During 2011, 2010 and 2009, the Company entered into capital leases, net of trade-ins, totaling approximately $106 million, $65
million and $105 million, respectively.
The following summary details the Company's exchange offerings during 2009, 2010 and 2011.
March 2009 — Exchanged the remaining balance of the Company's 9.875% senior unsecured cash-pay term loan
bridge loans due 2015 that was not previously exchanged for senior notes having substantially identical terms and
guarantees with the exception of interest payments being due semi-annually on March 31 and September 30 of each
year instead of quarterly.
September 2009 - Exchanged aggregate principal amounts of $3.2 billion of its 10.55% senior PIK notes, $2.5 billion
of its 11.25% senior subordinated notes and $1.6 billion of its 9.875% senior notes (which constituted all such notes
outstanding at that date) for publicly tradable notes having substantially identical terms and guarantees, except that the
exchange notes are freely tradable. Substantially all of the notes were exchanged effective September 9, 2009.
December 2010 - Exchanged $3.0 billion of its 9.875% senior notes due 2015 and $3.0 billion of its 10.550% senior
PIK notes due 2015 for $2.0 billion of 8.25% senior second lien notes due 2021, $1.0 billion of 8.75%/10.00% PIK
toggle senior second lien notes due 2022 and $3.0 billion of 12.625% senior notes due 2021.

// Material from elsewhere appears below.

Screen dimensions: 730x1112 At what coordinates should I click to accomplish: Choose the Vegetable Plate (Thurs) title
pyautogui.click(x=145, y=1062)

December 2011 — Exchanged substantially all of its aggregate principal amounts of $3 billion of its 12.625% senior
notes due 2021 for publicly tradable notes having substantially identical terms and guarantees, except that the exchange
notes will be freely tradable.
There were no expenditures, other than professional fees, or receipts of cash associated with the exchange offers described
above.
In November 2011, the Company contributed the assets of its transportation business to an alliance in exchange for a 30%
interest in the alliance. Refer to Note 18 of these Consolidated Financial Statements for additional information.
On June 26, 2009, the Company entered into the BAMS alliance. The Company's and BofA's direct contributions to the alliance
consisted of non-cash assets and liabilities.
Refer to Note 13 of these Consolidated Financial Statements for information concerning the Company's stock-based
compensation plans.
Note 10: Related Party Transactions
Merchant Alliances
A substantial portion of the Company's business within the Retail and Alliance Services and International segments is conducted
through merchant alliances. Merchant alliances are alliances between the Company and financial institutions. If the Company has
majority ownership and management control over an alliance, then the alliance's financial statements are consolidated with those of
the Company and the related processing fees are treated as an intercompany transaction and eliminated upon consolidation. If the
Company does not have a controlling ownership interest in an alliance, it uses the equity method of accounting to account for its
investment in the alliance. As a result, the Company's consolidated revenues include processing fees charged to alliances accounted
for under the equity method. No directors or officers of the Company have ownership interests in any of the alliances. The formation
of each of these alliances generally involves the Company and the bank contributing contractual merchant relationships to the alliance
and a cash payment from one owner to the other to achieve the desired ownership percentage for each. The Company and the bank
contract a long-term processing service agreement as part of the negotiation process. This agreement governs the Company's provision
of transaction processing services to the alliance.
The Company negotiated all agreements with the alliance banks. Therefore, all transactions between the Company and its
alliances were conducted at arm's length; nevertheless, accounting guidance defines a transaction between the Company and an equity
method investee as a related party transaction requiring separate disclosure in the financial statements of the Company. Accordingly,
the revenue associated with these related party transactions are presented on the face of the Consolidated Statements of Operations.